* ENTRIES SUPPLIED:

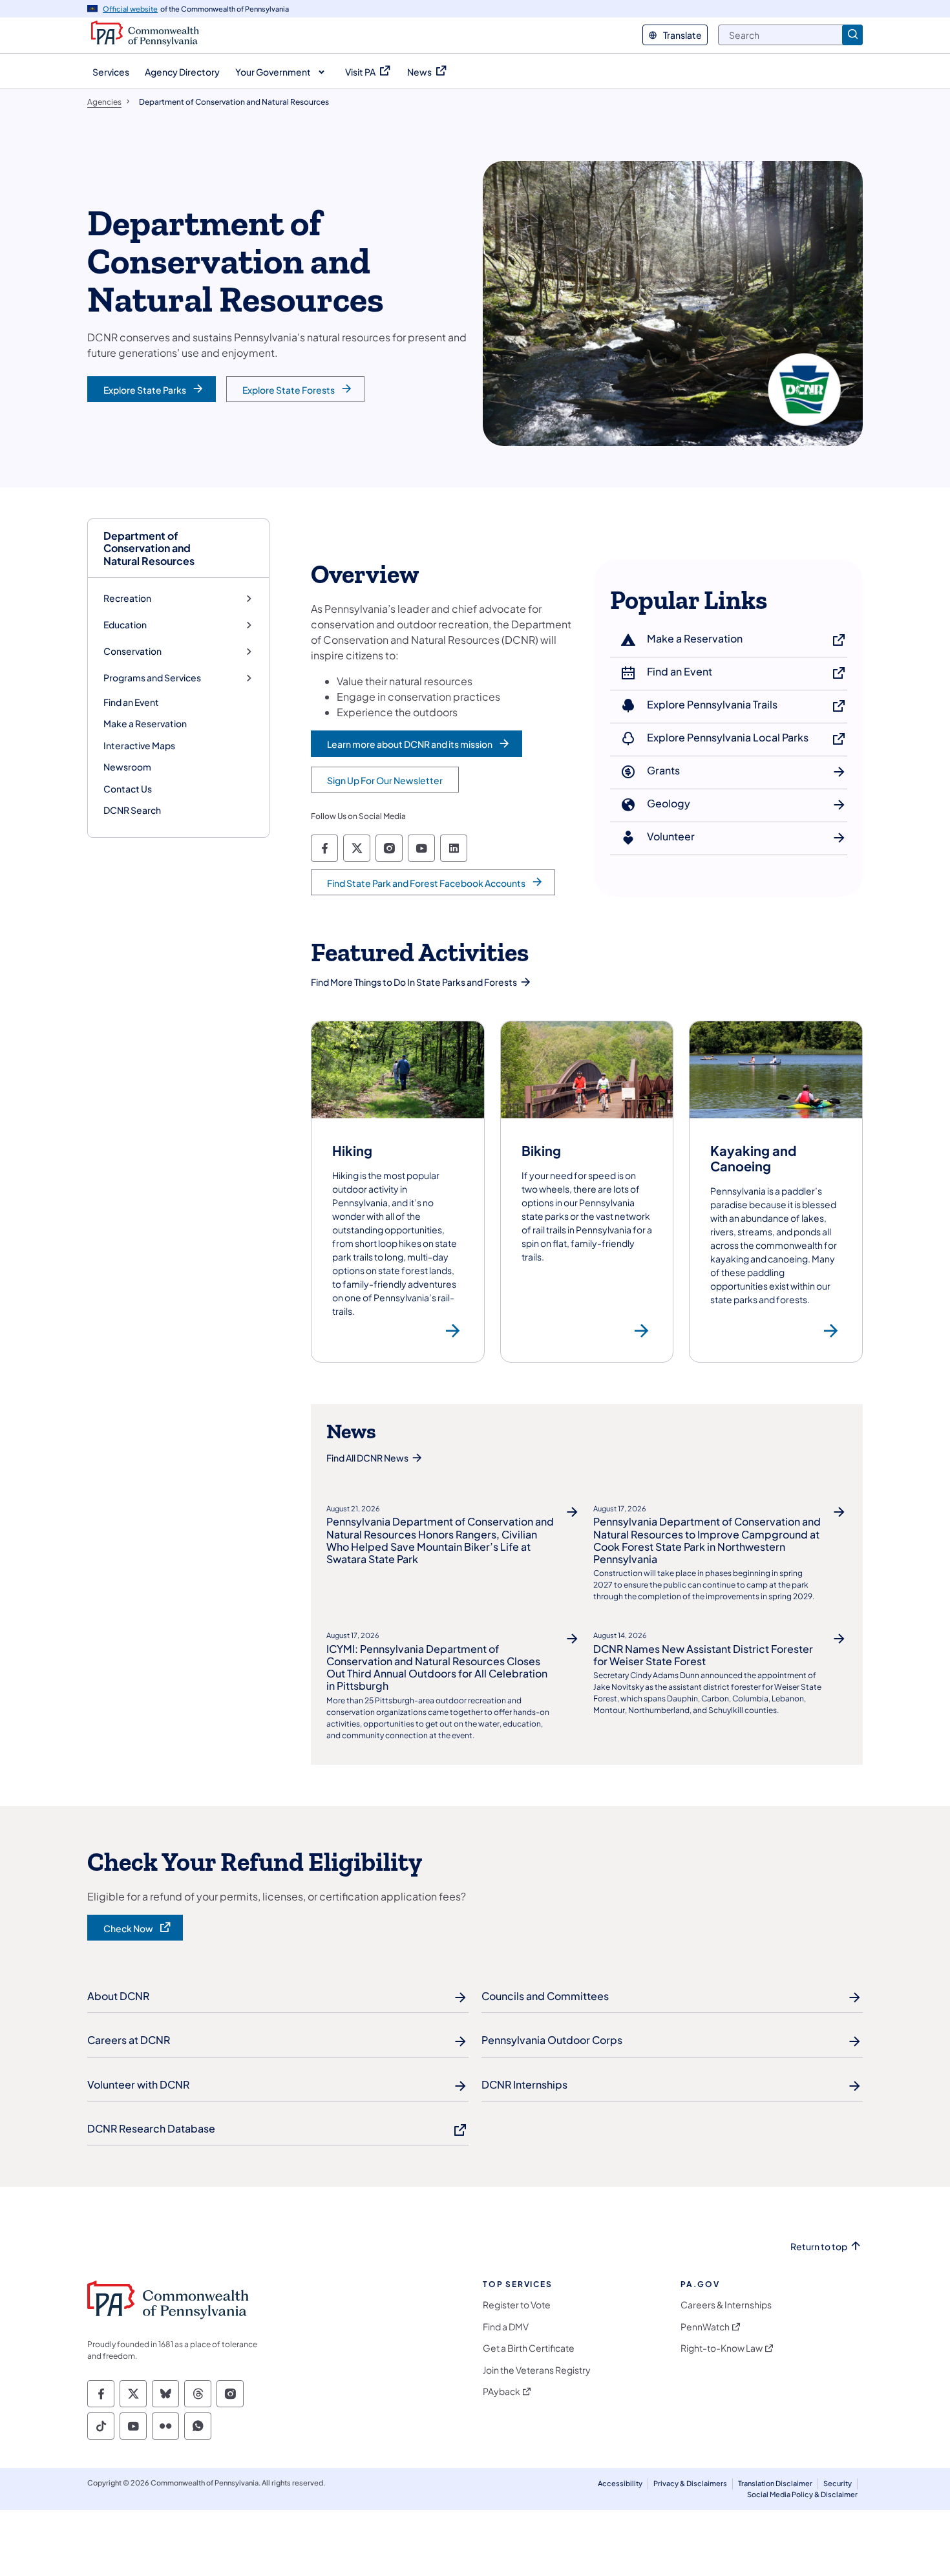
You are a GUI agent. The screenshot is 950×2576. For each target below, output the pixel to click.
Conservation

==

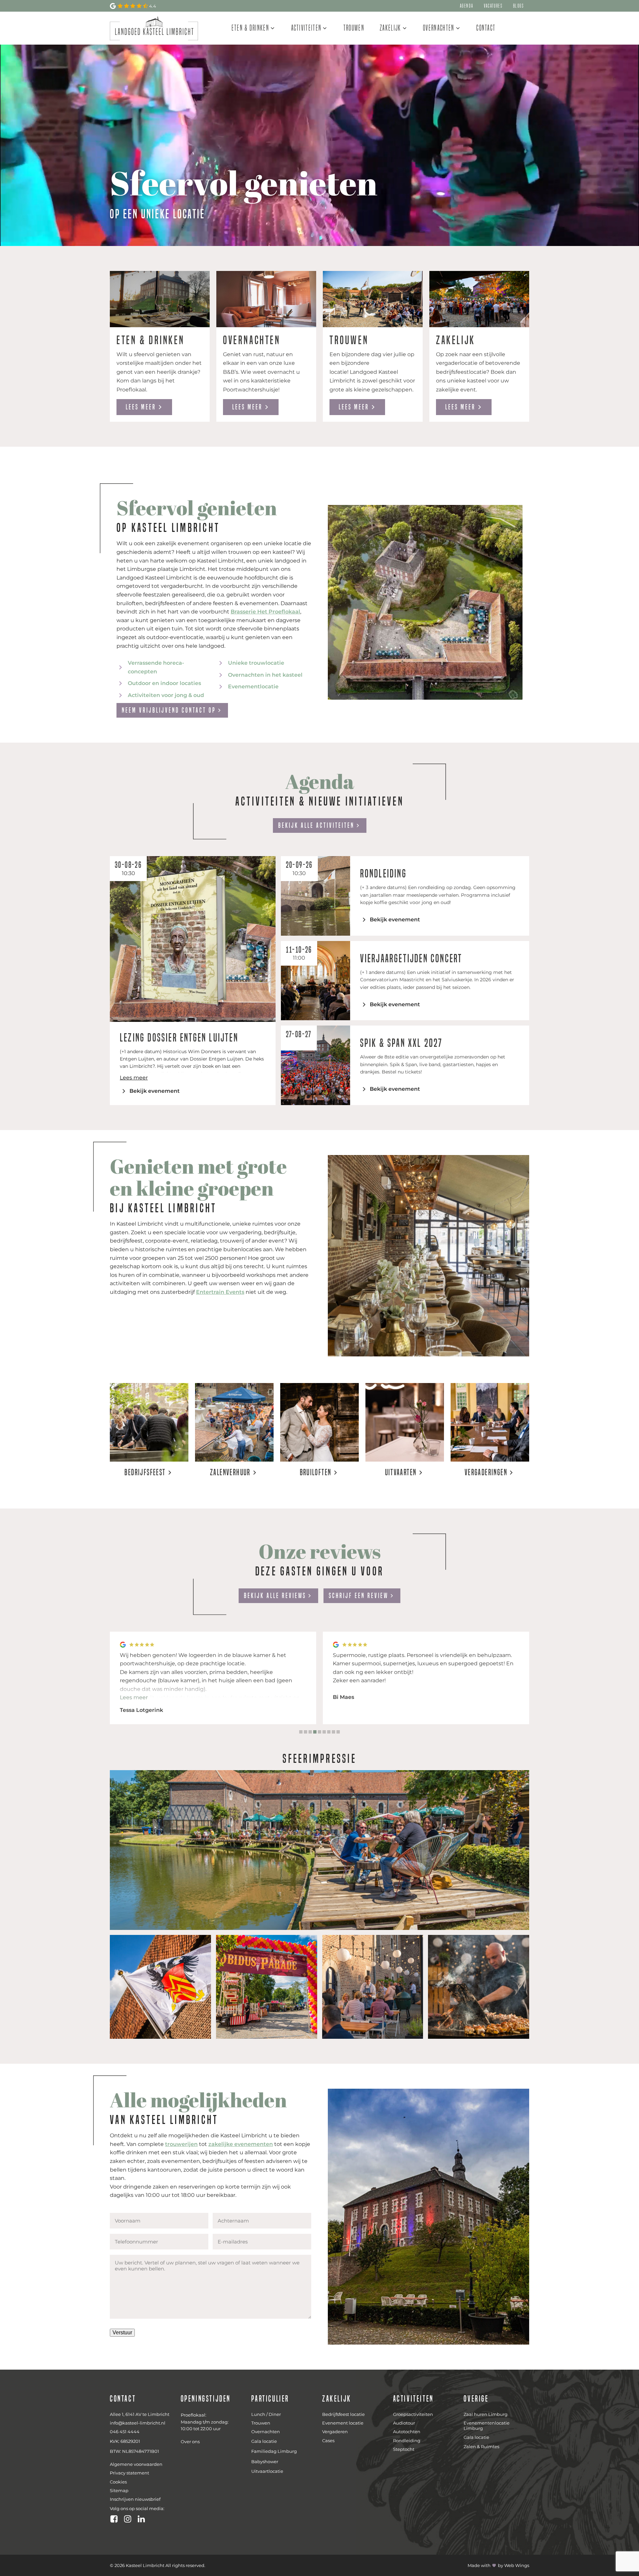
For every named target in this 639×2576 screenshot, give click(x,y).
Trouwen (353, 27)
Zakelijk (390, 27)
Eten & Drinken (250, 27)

* HOW TO COMPLETE THIS TASK: Copy out each line of the material that holds the word "screenshot".

* TASK ANSWER:
You are a GUI agent. The screenshot is 950×2576. For each target below, output the pixel to click.
For every named target in this 639×2576 screenshot, give click(x,y).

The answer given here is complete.